2009 Portland GSA Annual Meeting (18-21 October 2009)

Paper No. 14
Presentation Time: 11:30 AM

THE AMA DRIME DETACHMENT, TIBET-NEPAL: INSIGHTS INTO OROGEN-PARALLEL EXTENSION AND EXHUMATION OF THE AMA DRIME MASSIF


LANGILLE, Jackie, Department of Environmental Science, University of North Carolina at Asheville, One University Heights, Asheville, NC 28804, JESSUP, Micah, Department of Earth and Planetary Sciences, University of Tennessee, Knoxville, TN 37996, COTTLE, John, Earth Sciences, University of California, Santa Barbara, CA 93106 and NEWELL, Dennis, Department of Geology, Utah State University, Logan, UT 84321, jlangill@unca.edu

The Ama Drime Massif is a north-south trending antiformal structure located ~50 km northeast of Mt. Everest that is bounded by the Ama Drime and Nyönno Ri detachments on the western and eastern sides, respectively. New detailed microstructural, kinematic, and vorticity analyses were combined with deformation temperature estimates for rocks exposed within the Ama Drime detachment in order to document the spatial and temporal patterns of deformation during movement along the detachment and exhumation of the Ama Drime Massif. Micro- and macro-scale kinematic indicators suggest that top-to-the-west displacement was dominant at a range of deformation temperatures. Deformation temperatures estimated from quartz and feldspar microstructures, quartz [c] axis opening angle fabrics and two-feldspar geothermometry of asymmetric strain-induced myrmekite range between ~350–650 °C. Mean kinematic vorticity estimates based on rotated rigid porphyroclasts range between ~0.50–0.70 (~50–66% pure shear) and those based on oblique grain shape fabrics in quartz range between ~0.70–1.0 (~0–50% pure shear) suggesting a temporal variation in deformation that progressed from dominantly pure shear to dominantly simple shear (i.e. an accelerating strain path).

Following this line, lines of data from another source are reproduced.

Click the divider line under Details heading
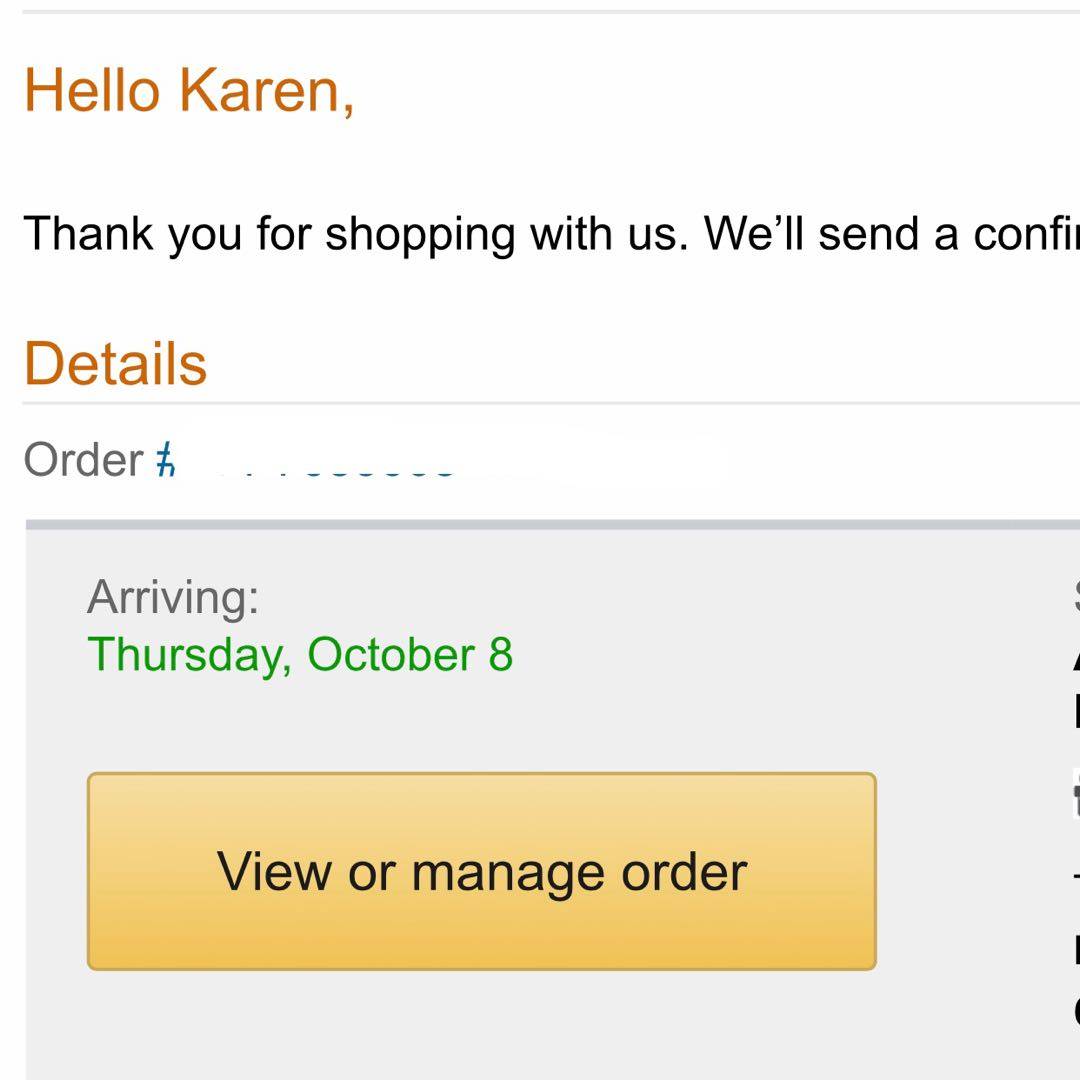(550, 403)
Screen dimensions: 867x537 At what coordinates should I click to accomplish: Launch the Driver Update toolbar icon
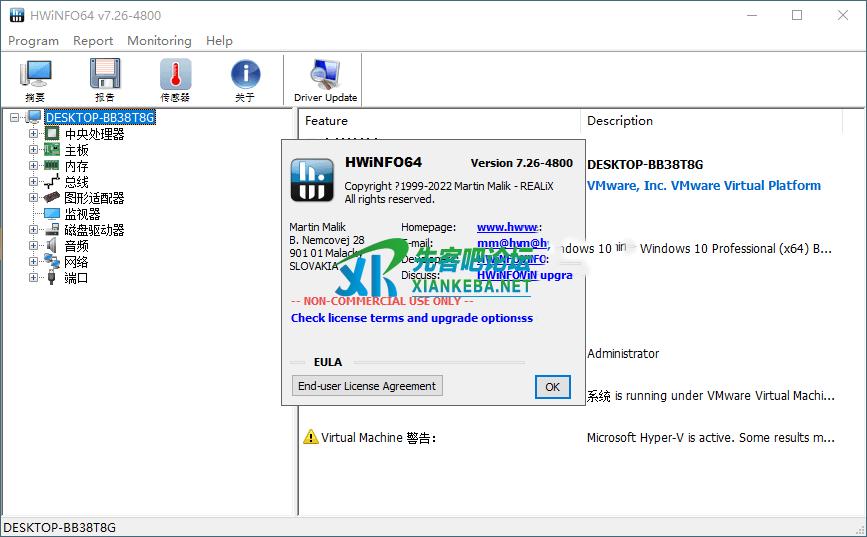[x=325, y=80]
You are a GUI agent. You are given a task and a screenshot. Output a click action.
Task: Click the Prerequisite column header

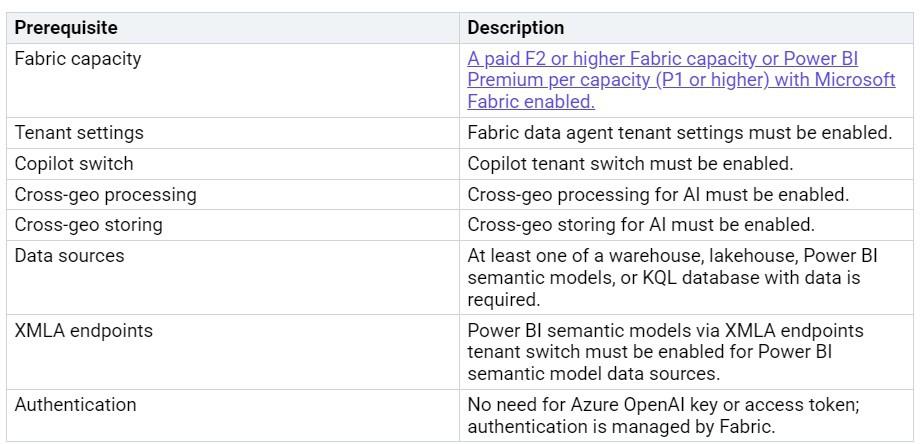coord(65,28)
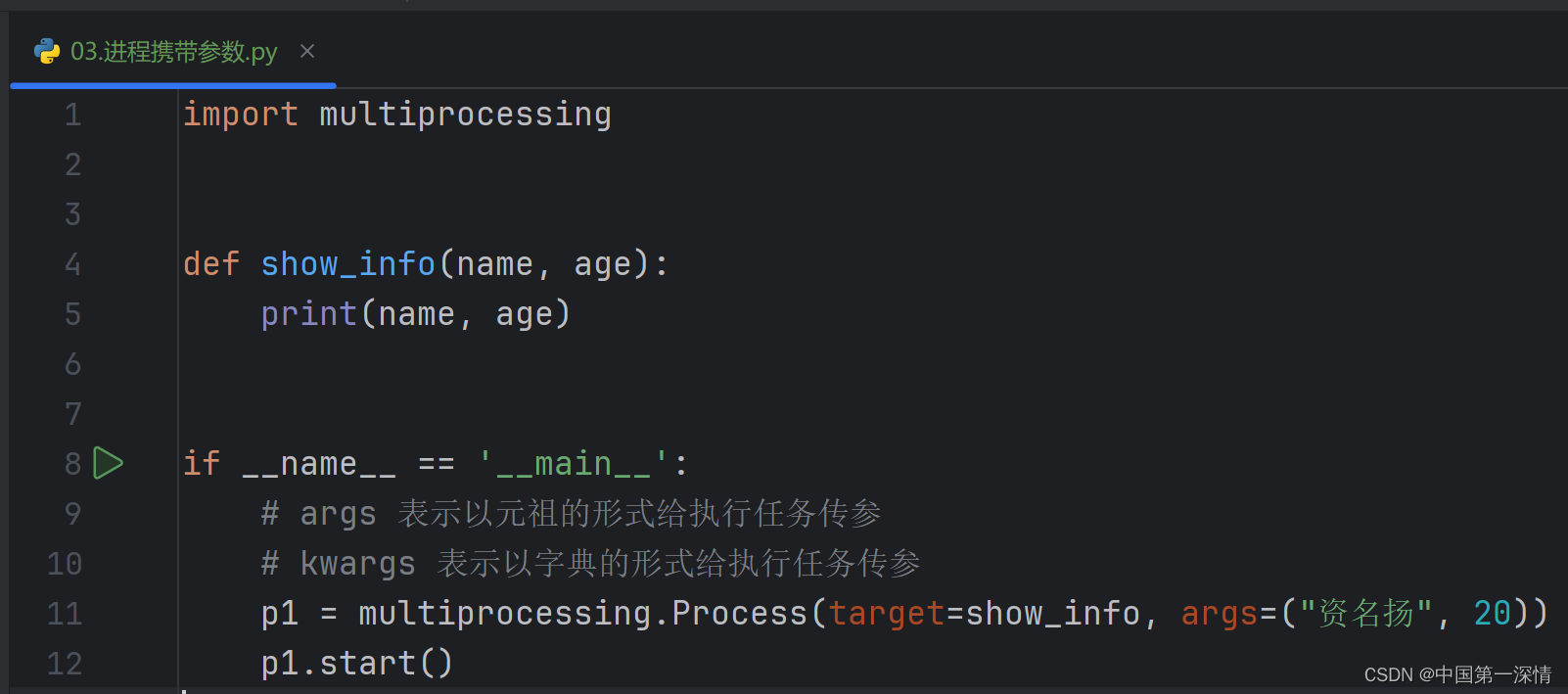This screenshot has height=694, width=1568.
Task: Select the '__main__' string literal on line 8
Action: pyautogui.click(x=573, y=462)
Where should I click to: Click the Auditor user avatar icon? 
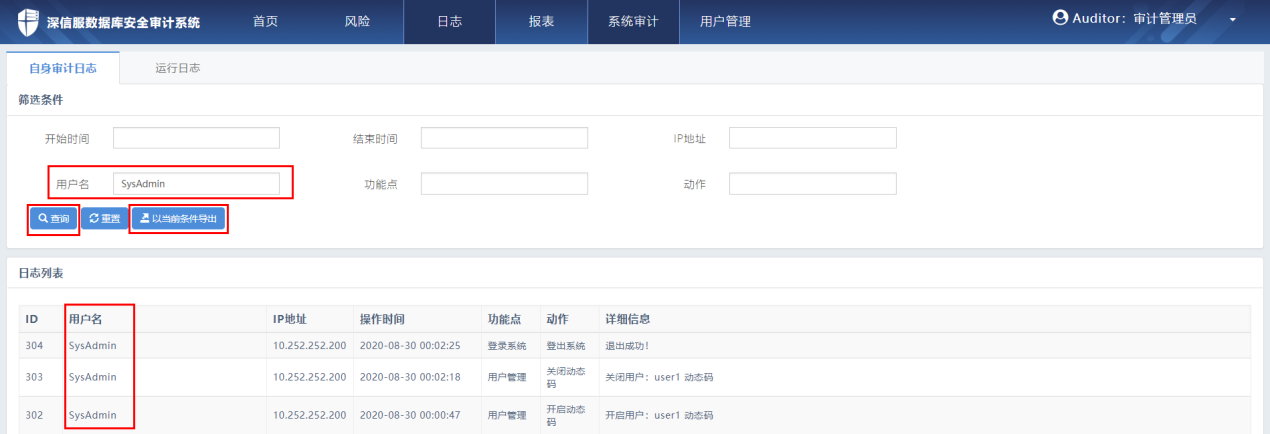coord(1060,18)
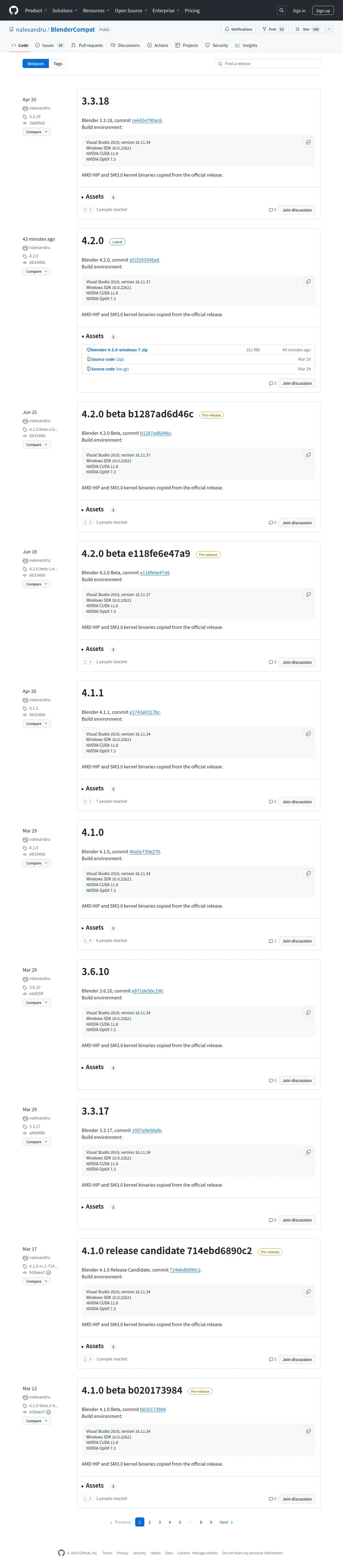
Task: Copy build environment block for release 4.1.1
Action: (x=308, y=734)
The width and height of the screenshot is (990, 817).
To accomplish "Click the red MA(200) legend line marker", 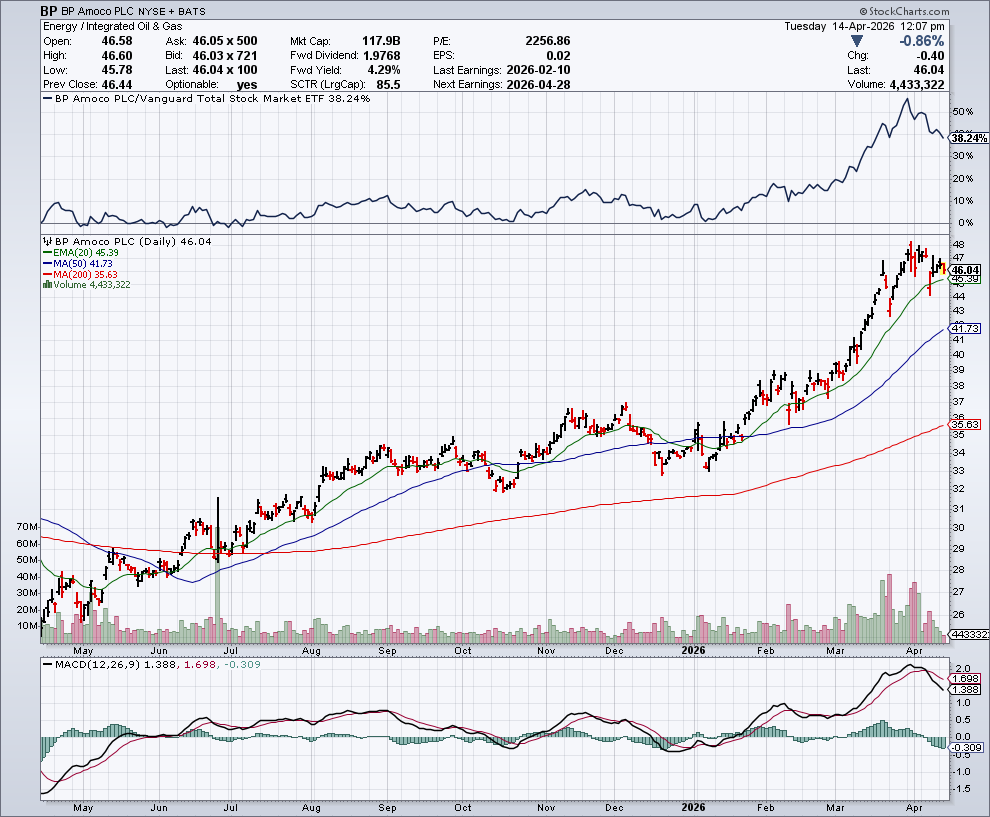I will tap(46, 274).
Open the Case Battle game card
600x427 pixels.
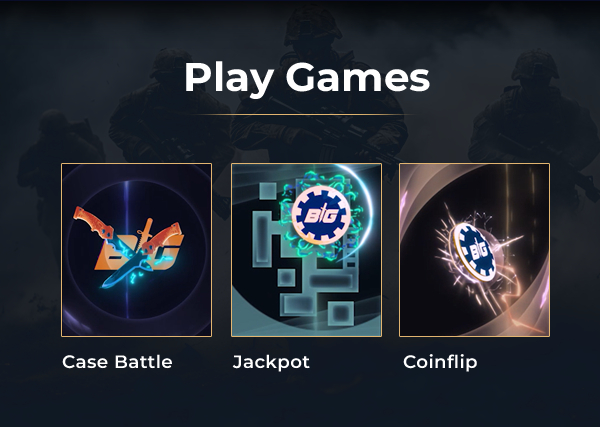coord(136,250)
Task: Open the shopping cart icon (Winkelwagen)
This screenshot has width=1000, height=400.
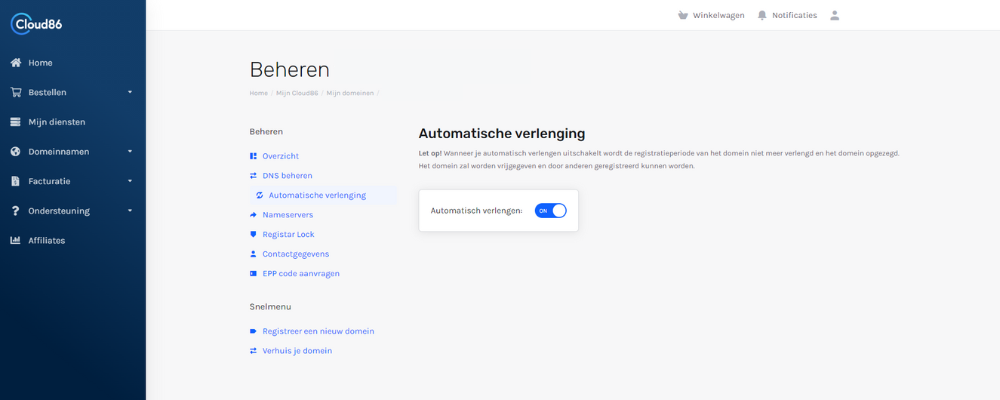Action: point(683,15)
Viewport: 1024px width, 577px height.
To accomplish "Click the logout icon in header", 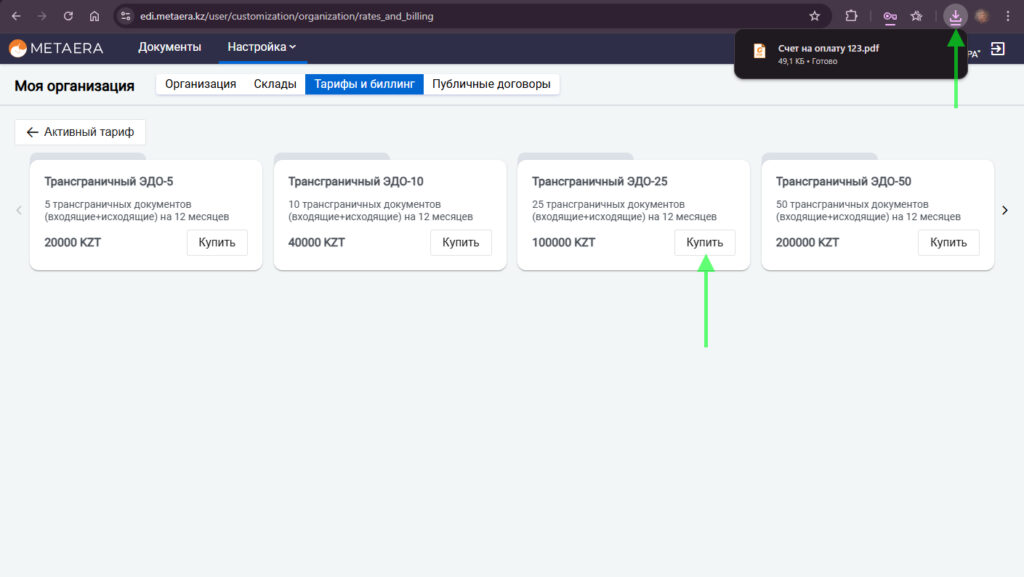I will (x=997, y=48).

In addition, these data suggest that exhumation of the Ama Drime Massif during orogen-parallel extension was accommodated by significant vertical thinning and horizontal extension that resulted in at least ~17 km of displacement on the Ama Drime detachment providing new insights into the role of strain partitioning and magnitude of displacement during orogen-parallel extension in the Everest region.